Start Material
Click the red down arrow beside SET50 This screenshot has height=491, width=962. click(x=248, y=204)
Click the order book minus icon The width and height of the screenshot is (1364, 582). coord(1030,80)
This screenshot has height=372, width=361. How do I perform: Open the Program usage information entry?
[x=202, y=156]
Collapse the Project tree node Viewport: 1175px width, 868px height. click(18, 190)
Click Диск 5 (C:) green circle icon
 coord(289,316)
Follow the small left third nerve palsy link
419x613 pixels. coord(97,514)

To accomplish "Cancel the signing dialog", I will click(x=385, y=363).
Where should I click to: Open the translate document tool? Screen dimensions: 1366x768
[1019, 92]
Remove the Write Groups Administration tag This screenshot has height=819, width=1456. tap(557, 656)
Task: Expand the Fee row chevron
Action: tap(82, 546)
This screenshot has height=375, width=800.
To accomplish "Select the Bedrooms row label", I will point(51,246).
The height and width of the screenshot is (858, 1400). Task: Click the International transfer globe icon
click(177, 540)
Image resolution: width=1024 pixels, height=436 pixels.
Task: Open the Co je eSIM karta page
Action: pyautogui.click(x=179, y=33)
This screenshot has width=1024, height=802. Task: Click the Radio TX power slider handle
End Material
Copy out every line of the data above exactly as it appears, keeping the original order.

◆ Exercise answer:
Click the red down arrow beside SET50 This screenshot has height=491, width=962. click(x=248, y=204)
Click the order book minus icon The width and height of the screenshot is (1364, 582). coord(1030,80)
This screenshot has height=372, width=361. How do I perform: Open the Program usage information entry?
[x=202, y=156]
Collapse the Project tree node Viewport: 1175px width, 868px height. click(18, 190)
Click Диск 5 (C:) green circle icon
 coord(289,316)
Follow the small left third nerve palsy link
419x613 pixels. coord(97,514)

To accomplish "Cancel the signing dialog", I will click(x=385, y=363).
Where should I click to: Open the translate document tool? Screen dimensions: 1366x768
[1019, 92]
Remove the Write Groups Administration tag This screenshot has height=819, width=1456. tap(557, 656)
Task: Expand the Fee row chevron
Action: tap(82, 546)
This screenshot has height=375, width=800.
To accomplish "Select the Bedrooms row label", I will point(51,246).
The height and width of the screenshot is (858, 1400). Task: Click the International transfer globe icon
click(177, 540)
Image resolution: width=1024 pixels, height=436 pixels.
Task: Open the Co je eSIM karta page
Action: pyautogui.click(x=179, y=33)
This screenshot has width=1024, height=802. Task: Click the Radio TX power slider handle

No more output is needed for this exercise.